Le CEMA: «77 ans après la fin de la Seconde Guerre mondiale, deux armées s’affrontent avec toute la puissance de leurs capacités : avions, chars, navires, missiles, artillerie, cyber… Vous qui servez la France, vous avez déjà été confrontés, parfois de très près, à la violence de la guerre et des combats. La nouveauté de la situation tient à la proximité géographique: des missiles russes frappent régulièrement l’Ouest de l’Ukraine, à moins de 1500 km de Paris. La guerre est là, plus proche que nous ne l’avons jamais connue.»
Commentaires DD :La guerre menée par une coalition de 13 pays de l’OTAN contre la petite Serbie lors du démembrement planifié par les USA de l’ex Yougoslavie, en 1999, était déjà une guerre de haute intensité avec 38 000 sorties aériennes et 78 jours de bombardement. Tout cela ne se passait pas si loin de nos frontières. Il y avait donc déjà une « proximité géographique ». Ce sont les bombes de l’OTAN, et non celles de la Russie, qui ont été larguées en premier sur le territoire européen, plantant par là l’une des graines dont nous récoltons les fruits en Ukraine aujourd’hui.
Le CEMA: «Pour nous, militaires français, cela signifie que nous devons nous y préparer. La probabilité d’un engagement majeur a considérablement augmenté et nous devons en tenir compte.
Notre préparation et la crédibilité qui en découle doivent nous permettre de gagner la guerre avant la guerre et, si les circonstances l’exigent, d’être prêts à nous engager dans un affrontement de haute intensité.
Commentaires DD : Le CEMA a raison lorsqu’il dit que la probabilité d’une guerre de haute intensité augmente, surtout lorsqu’une OTAN, devenue agressive depuis 1990 et voulant imposer et/ou conserver son hégémonie, sème le chaos un peu partout sur la planète depuis 30 ans, sous des prétextes fallacieux.

### [TRAVAIL À FAIRE]
a) D'après l'extrait sur les propos du CEMA, à quelle distance de Paris se trouve l'Ouest de l'Ukraine frappé par les missiles russes ?
b) Rédigez la suite de l'extrait sur les propos du CEMA, à partir de sa dernière phrase.

(Extrait d'un jeu de données)
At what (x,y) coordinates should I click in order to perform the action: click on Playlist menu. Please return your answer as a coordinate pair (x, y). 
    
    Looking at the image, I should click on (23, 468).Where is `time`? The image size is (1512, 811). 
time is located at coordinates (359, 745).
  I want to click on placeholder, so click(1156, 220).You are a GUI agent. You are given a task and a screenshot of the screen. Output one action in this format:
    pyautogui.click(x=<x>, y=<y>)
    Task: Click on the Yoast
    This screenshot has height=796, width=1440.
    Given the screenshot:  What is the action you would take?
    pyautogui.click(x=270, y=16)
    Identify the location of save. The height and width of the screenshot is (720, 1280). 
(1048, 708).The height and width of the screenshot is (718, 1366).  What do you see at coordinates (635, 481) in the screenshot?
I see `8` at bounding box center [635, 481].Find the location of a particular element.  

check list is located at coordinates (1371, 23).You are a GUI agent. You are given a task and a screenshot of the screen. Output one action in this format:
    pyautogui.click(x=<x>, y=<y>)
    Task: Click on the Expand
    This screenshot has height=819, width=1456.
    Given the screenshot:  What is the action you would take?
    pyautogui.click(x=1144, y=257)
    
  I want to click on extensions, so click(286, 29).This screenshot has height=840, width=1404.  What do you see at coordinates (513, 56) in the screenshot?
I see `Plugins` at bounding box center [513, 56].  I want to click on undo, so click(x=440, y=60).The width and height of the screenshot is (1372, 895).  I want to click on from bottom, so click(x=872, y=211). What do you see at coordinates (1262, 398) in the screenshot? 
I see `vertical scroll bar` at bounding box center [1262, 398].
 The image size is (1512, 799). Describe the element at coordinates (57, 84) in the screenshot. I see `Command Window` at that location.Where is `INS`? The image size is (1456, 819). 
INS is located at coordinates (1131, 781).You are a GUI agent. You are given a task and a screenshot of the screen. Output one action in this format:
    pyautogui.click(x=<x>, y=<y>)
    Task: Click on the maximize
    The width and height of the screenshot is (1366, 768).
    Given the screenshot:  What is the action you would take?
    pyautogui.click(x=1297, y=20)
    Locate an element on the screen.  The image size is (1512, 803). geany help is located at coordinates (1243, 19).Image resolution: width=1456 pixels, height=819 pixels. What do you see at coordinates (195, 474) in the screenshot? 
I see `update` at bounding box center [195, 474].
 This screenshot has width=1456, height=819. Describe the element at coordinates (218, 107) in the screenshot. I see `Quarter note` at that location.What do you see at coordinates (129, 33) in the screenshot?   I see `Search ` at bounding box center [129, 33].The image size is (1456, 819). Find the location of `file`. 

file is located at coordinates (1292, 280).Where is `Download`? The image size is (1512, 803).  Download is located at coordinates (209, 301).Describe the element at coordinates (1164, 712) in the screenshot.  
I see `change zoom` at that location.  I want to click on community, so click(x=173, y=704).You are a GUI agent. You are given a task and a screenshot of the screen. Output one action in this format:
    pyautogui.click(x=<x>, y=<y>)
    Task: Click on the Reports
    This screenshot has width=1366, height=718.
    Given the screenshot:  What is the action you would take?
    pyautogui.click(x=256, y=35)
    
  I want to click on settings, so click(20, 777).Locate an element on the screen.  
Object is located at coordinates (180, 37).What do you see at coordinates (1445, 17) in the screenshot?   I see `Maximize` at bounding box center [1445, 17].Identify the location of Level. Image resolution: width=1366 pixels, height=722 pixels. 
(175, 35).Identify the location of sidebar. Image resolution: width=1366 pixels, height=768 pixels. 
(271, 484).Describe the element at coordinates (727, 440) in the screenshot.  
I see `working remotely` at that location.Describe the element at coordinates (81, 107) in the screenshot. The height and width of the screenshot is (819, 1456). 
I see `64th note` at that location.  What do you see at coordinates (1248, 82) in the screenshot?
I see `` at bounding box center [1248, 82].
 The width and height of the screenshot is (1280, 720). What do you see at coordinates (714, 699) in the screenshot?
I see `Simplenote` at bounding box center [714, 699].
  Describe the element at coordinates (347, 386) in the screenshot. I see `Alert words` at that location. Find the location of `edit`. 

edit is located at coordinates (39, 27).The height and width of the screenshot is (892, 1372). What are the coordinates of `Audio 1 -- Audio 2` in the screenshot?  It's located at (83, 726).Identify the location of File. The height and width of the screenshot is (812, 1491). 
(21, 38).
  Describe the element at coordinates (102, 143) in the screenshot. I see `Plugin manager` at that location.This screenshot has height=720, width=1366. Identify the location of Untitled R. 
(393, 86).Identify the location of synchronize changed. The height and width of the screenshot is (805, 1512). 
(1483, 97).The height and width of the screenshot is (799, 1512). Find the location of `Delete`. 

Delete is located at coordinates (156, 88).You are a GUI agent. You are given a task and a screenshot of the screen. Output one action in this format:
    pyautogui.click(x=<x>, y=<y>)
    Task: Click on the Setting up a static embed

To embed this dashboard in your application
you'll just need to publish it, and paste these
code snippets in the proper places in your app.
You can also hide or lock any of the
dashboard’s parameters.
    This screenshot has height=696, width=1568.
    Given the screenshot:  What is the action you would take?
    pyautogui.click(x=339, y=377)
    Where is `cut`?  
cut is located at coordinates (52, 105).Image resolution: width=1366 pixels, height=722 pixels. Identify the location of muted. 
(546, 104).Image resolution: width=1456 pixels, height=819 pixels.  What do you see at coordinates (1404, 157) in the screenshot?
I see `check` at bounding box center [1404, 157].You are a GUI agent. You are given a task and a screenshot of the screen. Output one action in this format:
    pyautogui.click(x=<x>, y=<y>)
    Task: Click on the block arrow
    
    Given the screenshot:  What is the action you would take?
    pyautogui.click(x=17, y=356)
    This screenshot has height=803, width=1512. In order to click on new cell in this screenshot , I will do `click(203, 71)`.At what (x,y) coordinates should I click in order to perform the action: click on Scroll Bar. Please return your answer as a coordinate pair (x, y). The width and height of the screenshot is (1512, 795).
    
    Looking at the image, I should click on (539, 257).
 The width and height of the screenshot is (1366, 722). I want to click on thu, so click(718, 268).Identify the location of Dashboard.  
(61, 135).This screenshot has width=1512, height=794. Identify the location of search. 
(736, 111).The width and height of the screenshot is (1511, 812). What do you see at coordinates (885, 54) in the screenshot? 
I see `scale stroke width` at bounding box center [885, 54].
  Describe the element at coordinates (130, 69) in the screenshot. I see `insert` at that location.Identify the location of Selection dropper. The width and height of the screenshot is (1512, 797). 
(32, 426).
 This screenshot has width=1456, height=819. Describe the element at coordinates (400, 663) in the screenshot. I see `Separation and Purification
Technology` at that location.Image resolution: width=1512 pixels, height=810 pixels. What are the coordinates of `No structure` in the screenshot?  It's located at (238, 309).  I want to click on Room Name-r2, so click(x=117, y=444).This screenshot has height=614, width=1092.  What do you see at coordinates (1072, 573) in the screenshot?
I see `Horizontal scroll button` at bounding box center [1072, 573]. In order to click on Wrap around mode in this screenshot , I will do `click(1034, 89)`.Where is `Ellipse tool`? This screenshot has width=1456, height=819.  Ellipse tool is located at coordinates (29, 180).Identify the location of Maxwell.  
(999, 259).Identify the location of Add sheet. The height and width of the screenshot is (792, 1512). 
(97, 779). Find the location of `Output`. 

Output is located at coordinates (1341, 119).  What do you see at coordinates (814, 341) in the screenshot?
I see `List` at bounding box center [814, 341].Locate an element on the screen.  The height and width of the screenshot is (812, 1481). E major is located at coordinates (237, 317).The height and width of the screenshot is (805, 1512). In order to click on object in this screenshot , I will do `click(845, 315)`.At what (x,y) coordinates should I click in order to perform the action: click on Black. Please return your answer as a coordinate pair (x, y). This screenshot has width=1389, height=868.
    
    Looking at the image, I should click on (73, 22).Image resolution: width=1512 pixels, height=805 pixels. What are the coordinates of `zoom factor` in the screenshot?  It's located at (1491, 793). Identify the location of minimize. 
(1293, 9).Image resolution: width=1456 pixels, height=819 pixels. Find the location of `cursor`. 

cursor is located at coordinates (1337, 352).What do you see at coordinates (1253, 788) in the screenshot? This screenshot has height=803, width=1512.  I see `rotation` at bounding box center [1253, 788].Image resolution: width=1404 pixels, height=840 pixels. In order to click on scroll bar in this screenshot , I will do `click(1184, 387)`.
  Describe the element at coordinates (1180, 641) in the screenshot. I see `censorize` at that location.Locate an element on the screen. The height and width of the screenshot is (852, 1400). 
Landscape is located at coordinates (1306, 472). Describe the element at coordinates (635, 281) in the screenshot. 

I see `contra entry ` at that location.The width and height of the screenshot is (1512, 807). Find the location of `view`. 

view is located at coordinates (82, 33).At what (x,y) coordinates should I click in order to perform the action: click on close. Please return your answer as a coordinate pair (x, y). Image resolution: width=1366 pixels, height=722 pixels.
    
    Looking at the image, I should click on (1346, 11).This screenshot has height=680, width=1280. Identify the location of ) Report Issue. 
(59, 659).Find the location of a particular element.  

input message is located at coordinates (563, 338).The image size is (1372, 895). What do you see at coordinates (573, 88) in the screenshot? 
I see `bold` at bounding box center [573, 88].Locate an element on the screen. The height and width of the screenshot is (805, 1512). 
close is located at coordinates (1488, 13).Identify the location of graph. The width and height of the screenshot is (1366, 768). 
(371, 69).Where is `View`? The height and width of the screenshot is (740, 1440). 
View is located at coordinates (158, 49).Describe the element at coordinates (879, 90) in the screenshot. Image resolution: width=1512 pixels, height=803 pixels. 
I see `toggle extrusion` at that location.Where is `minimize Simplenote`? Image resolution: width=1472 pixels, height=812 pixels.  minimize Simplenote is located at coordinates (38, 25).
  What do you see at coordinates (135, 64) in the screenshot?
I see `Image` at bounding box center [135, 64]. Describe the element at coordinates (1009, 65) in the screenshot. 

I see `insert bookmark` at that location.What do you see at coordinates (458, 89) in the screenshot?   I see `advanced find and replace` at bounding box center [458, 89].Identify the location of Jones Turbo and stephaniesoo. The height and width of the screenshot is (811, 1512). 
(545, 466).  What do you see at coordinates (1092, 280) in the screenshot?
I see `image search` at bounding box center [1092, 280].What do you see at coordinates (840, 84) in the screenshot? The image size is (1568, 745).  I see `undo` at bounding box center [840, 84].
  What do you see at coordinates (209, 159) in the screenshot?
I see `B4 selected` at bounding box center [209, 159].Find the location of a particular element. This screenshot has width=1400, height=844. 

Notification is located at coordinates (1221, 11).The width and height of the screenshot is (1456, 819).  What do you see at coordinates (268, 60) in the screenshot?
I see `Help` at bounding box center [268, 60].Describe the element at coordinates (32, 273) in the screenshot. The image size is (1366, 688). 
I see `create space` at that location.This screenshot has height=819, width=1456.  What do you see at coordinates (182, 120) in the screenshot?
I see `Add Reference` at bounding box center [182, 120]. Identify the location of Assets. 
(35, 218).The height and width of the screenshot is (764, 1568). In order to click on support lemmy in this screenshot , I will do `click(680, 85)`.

### [RÉPONSES AUX TÂCHES]
a) À moins de 1500 km de Paris.

b)
Le problème est que la préparation des armées à ce genre de conflit nécessite du temps qui se compte en années, voire en décennies (c’est cette préparation que Poutine a faite depuis plus de 20 ans). Il faut en effet, des équipements et des personnels en nombre et qualité suffisantes. Il faut aussi des budgets, une maintenance qui fonctionne, un entraînement adéquat, des réserves …etc … Toute chose que nous n’avons plus aujourd’hui à l’Ouest pour avoir trop engrangé, et pendant trop longtemps, les dividendes de la paix.
Il ne faut pas se leurrer. Si l’OTAN n’est pas entré en guerre aux côtés de l’Ukraine autrement que par des sanctions économiques, c’est que les américains et la composante UE de l’OTAN savent pertinemment que nous ne sommes pas en état de la gagner par des moyens militaires sans y laisser des plumes. Et que ces plumes laissées sur un champ de bataille européen nous manqueraient cruellement lors d’un affrontement avec la Chine qui ne manquerait pas de suivre.
Je rappelle à ceux qui l’ignorent, que la Russie et la Chine sont les deux adversaires désignés nommément dans le dernier concept stratégique de l’OTAN …..
Le CEMA: «Le deuxième enseignement est moins une redécouverte qu’une confirmation, celle du rôle crucial des forces morales. Ce sont d’abord les forces morales qui expliquent la remarquable résistance ukrainienne.»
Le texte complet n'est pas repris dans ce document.